# Extract provided:
Uyghur woman forced into abortion with one-child law
The Uyghur woman is expecting her third child, but the authorities say she can have only two, and have taken her to a hospital for an abortion. Her husband has denounced the case, and protests have erupted in the country and abroad.

Beijing (AsiaNews/Agencies) - In bed number 3 of the Water Gate Hospital in Gulja (Xinjiang), Arzigul Tursun, an Uyghur woman six and a half months pregnant, is under guard. The authorities want to make her have an abortion, because this is her third child, while she is permitted to have only two.

A nurse explains "the procedure": "We will give an injection first. Then she will experience abdominal pain, and the baby will come out by itself. But we haven't given her any injection yet - we are waiting for instructions from the doctors." There have been many protests over the health of the woman, who is 26 weeks pregnant.

China has an official one-child policy, with severe fines and other sanctions for those who violate it. The Uyghurs, as an ethnic minority, can have two children if they live in a city, and three if they live in rural areas. Tursun is from the countryside, but her husband, Nurmemet Tohtisin, is from the city of Gulja (Yining in Chinese). They live in the village of Bulaq (near Dadamtu). All of this leaves their status unclear.

# Provided data:
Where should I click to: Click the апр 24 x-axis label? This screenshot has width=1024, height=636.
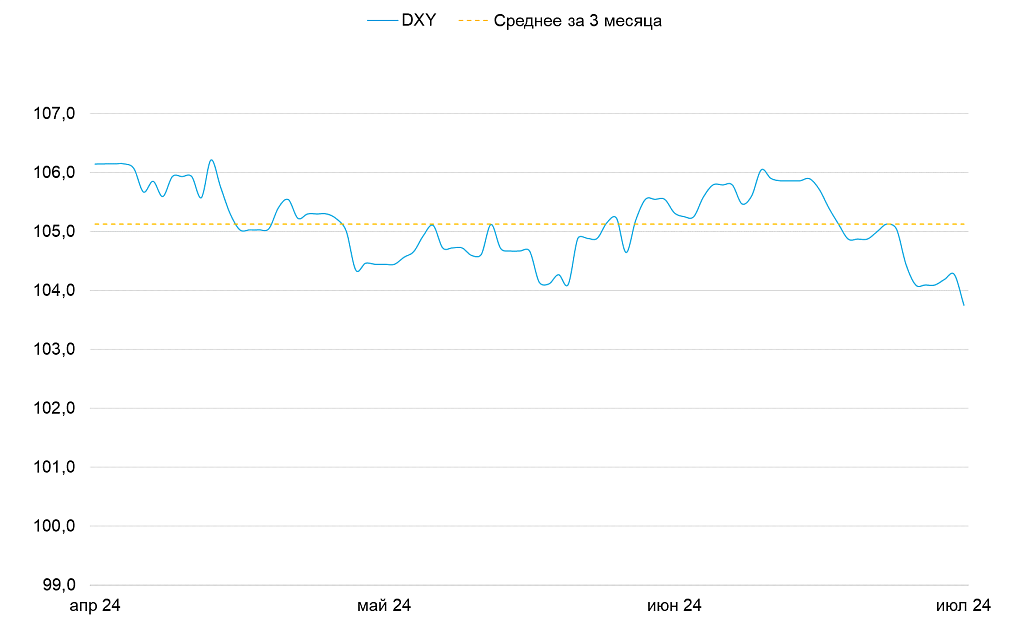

# Your assignment:
Pick up the article on the Uyghur woman facing a forced abortion and continue it from its last sentence. The data has nothing to do with the article.

# Answer to this task:
Tohtisin explained - before the authorities confiscated his cell phone - that when his wife "fled the village to avoid abortion, police and party officials and the family planning committee officials all came and interrogated us. The deputy chief of the village, a Chinese woman named Wei Yenhua, threatened that if we didn't find Arzigul and bring her to the village, she would confiscate our land and all our property." She came back. On November 11, Rashide, an official on the family planning committee, brought her by force to the hospital in Gulja. The abortion, scheduled for November 13, has been delayed until the 17th because of the many phone calls of protest from local Uyghurs and those in exile. U.S. members of congress have even intervened with Chinese ambassador Zhou Wenzhong. Now the authorities are insisting that the couple sign an "authorization."

Rashide explains that if the abortion were not possible, for example because of reasons of the mother's health, the couple would "have to pay a fine in the amount of 45,000 yuan (about 4,500 euros) - that's a lot of money, and they won't have it."